*** Block opens ***

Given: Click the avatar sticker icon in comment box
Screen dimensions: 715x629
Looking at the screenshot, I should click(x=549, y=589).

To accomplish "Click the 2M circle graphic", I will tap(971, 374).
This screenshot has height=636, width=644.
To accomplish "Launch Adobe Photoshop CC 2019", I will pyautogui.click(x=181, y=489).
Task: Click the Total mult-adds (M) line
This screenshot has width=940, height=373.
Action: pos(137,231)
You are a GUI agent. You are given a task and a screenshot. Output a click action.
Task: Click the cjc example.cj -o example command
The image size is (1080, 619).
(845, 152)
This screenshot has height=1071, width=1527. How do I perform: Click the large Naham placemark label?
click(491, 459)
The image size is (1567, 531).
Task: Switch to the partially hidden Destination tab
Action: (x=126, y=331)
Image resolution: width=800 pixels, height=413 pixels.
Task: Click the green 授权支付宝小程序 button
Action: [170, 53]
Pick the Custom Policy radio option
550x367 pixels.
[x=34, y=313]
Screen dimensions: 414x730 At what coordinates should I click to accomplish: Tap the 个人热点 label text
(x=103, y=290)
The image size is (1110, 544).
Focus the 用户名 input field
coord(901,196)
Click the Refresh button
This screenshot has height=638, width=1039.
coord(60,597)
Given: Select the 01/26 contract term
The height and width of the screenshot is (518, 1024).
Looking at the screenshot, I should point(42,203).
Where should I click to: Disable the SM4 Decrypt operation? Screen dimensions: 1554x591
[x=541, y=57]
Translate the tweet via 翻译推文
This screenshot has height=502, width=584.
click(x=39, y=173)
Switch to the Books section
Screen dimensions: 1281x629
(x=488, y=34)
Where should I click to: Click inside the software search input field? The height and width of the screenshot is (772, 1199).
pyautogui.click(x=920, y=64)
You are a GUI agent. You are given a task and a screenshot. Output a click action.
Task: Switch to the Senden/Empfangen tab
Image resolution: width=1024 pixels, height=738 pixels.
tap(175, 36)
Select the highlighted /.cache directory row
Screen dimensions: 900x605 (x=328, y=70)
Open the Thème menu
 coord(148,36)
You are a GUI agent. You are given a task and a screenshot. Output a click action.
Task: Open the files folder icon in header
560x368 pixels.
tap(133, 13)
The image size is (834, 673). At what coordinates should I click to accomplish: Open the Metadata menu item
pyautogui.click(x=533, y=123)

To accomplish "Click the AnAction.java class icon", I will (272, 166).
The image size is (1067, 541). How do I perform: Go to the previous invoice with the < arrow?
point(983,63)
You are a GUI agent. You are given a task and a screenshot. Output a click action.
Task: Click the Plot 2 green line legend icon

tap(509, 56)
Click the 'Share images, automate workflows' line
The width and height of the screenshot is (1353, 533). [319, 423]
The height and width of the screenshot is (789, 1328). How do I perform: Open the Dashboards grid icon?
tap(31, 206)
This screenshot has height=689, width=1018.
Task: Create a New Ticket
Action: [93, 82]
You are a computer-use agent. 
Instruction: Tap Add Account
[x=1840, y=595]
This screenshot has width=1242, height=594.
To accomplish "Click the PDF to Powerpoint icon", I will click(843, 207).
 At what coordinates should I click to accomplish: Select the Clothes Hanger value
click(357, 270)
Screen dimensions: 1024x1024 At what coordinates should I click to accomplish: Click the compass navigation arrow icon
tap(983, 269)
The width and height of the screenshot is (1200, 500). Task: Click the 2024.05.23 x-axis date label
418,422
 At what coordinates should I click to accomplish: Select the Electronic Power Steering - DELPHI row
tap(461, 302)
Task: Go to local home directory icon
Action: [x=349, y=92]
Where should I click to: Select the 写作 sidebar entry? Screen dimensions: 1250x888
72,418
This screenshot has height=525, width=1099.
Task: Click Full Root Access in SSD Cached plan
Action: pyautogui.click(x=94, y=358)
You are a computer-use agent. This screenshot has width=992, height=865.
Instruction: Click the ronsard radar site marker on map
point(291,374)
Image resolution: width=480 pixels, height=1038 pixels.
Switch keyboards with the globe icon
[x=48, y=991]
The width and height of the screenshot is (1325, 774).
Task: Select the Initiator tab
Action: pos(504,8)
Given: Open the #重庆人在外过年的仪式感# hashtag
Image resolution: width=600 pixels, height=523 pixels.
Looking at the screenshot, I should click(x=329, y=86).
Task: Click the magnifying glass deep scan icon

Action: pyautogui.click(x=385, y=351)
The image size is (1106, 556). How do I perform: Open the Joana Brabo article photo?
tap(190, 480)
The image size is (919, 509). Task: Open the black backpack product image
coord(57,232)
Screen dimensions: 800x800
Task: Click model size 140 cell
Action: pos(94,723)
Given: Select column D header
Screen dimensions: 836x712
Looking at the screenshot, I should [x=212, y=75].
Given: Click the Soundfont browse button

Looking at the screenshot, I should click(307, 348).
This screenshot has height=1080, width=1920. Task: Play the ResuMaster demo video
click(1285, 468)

*** Block closes ***

Problem statement: Every entry must appear in the answer, reproduced exactly.

Exercise result:
Given: Click the avatar sticker icon in comment box
Screen dimensions: 715x629
Looking at the screenshot, I should click(x=549, y=589).

To accomplish "Click the 2M circle graphic", I will tap(971, 374).
This screenshot has height=636, width=644.
To accomplish "Launch Adobe Photoshop CC 2019", I will pyautogui.click(x=181, y=489).
Task: Click the Total mult-adds (M) line
This screenshot has width=940, height=373.
Action: pos(137,231)
You are a GUI agent. You are given a task and a screenshot. Output a click action.
Task: Click the cjc example.cj -o example command
The image size is (1080, 619).
(845, 152)
This screenshot has height=1071, width=1527. How do I perform: Click the large Naham placemark label?
click(491, 459)
The image size is (1567, 531).
Task: Switch to the partially hidden Destination tab
Action: (x=126, y=331)
Image resolution: width=800 pixels, height=413 pixels.
Task: Click the green 授权支付宝小程序 button
Action: [170, 53]
Pick the Custom Policy radio option
550x367 pixels.
[x=34, y=313]
Screen dimensions: 414x730 At what coordinates should I click to accomplish: Tap the 个人热点 label text
(x=103, y=290)
The image size is (1110, 544).
Focus the 用户名 input field
coord(901,196)
Click the Refresh button
This screenshot has height=638, width=1039.
coord(60,597)
Given: Select the 01/26 contract term
The height and width of the screenshot is (518, 1024).
Looking at the screenshot, I should point(42,203).
Where should I click to: Disable the SM4 Decrypt operation? Screen dimensions: 1554x591
[x=541, y=57]
Translate the tweet via 翻译推文
This screenshot has height=502, width=584.
click(x=39, y=173)
Switch to the Books section
Screen dimensions: 1281x629
(x=488, y=34)
Where should I click to: Click inside the software search input field? The height and width of the screenshot is (772, 1199).
pyautogui.click(x=920, y=64)
You are a GUI agent. You are given a task and a screenshot. Output a click action.
Task: Switch to the Senden/Empfangen tab
Image resolution: width=1024 pixels, height=738 pixels.
tap(175, 36)
Select the highlighted /.cache directory row
Screen dimensions: 900x605 (x=328, y=70)
Open the Thème menu
 coord(148,36)
You are a GUI agent. You are given a task and a screenshot. Output a click action.
Task: Open the files folder icon in header
560x368 pixels.
tap(133, 13)
The image size is (834, 673). At what coordinates should I click to accomplish: Open the Metadata menu item
pyautogui.click(x=533, y=123)

To accomplish "Click the AnAction.java class icon", I will (272, 166).
The image size is (1067, 541). How do I perform: Go to the previous invoice with the < arrow?
point(983,63)
You are a GUI agent. You are given a task and a screenshot. Output a click action.
Task: Click the Plot 2 green line legend icon

tap(509, 56)
Click the 'Share images, automate workflows' line
The width and height of the screenshot is (1353, 533). [319, 423]
The height and width of the screenshot is (789, 1328). How do I perform: Open the Dashboards grid icon?
tap(31, 206)
This screenshot has height=689, width=1018.
Task: Create a New Ticket
Action: [93, 82]
You are a computer-use agent. 
Instruction: Tap Add Account
[x=1840, y=595]
This screenshot has width=1242, height=594.
To accomplish "Click the PDF to Powerpoint icon", I will click(843, 207).
 At what coordinates should I click to accomplish: Select the Clothes Hanger value
click(357, 270)
Screen dimensions: 1024x1024 At what coordinates should I click to accomplish: Click the compass navigation arrow icon
tap(983, 269)
The width and height of the screenshot is (1200, 500). Task: Click the 2024.05.23 x-axis date label
418,422
 At what coordinates should I click to accomplish: Select the Electronic Power Steering - DELPHI row
tap(461, 302)
Task: Go to local home directory icon
Action: [x=349, y=92]
Where should I click to: Select the 写作 sidebar entry? Screen dimensions: 1250x888
72,418
This screenshot has height=525, width=1099.
Task: Click Full Root Access in SSD Cached plan
Action: pyautogui.click(x=94, y=358)
You are a computer-use agent. This screenshot has width=992, height=865.
Instruction: Click the ronsard radar site marker on map
point(291,374)
Image resolution: width=480 pixels, height=1038 pixels.
Switch keyboards with the globe icon
[x=48, y=991]
The width and height of the screenshot is (1325, 774).
Task: Select the Initiator tab
Action: pos(504,8)
Given: Open the #重庆人在外过年的仪式感# hashtag
Image resolution: width=600 pixels, height=523 pixels.
Looking at the screenshot, I should click(x=329, y=86).
Task: Click the magnifying glass deep scan icon

Action: pyautogui.click(x=385, y=351)
The image size is (1106, 556). How do I perform: Open the Joana Brabo article photo?
tap(190, 480)
The image size is (919, 509). Task: Open the black backpack product image
coord(57,232)
Screen dimensions: 800x800
Task: Click model size 140 cell
Action: pos(94,723)
Given: Select column D header
Screen dimensions: 836x712
Looking at the screenshot, I should [x=212, y=75].
Given: Click the Soundfont browse button

Looking at the screenshot, I should click(307, 348).
This screenshot has height=1080, width=1920. Task: Play the ResuMaster demo video
click(1285, 468)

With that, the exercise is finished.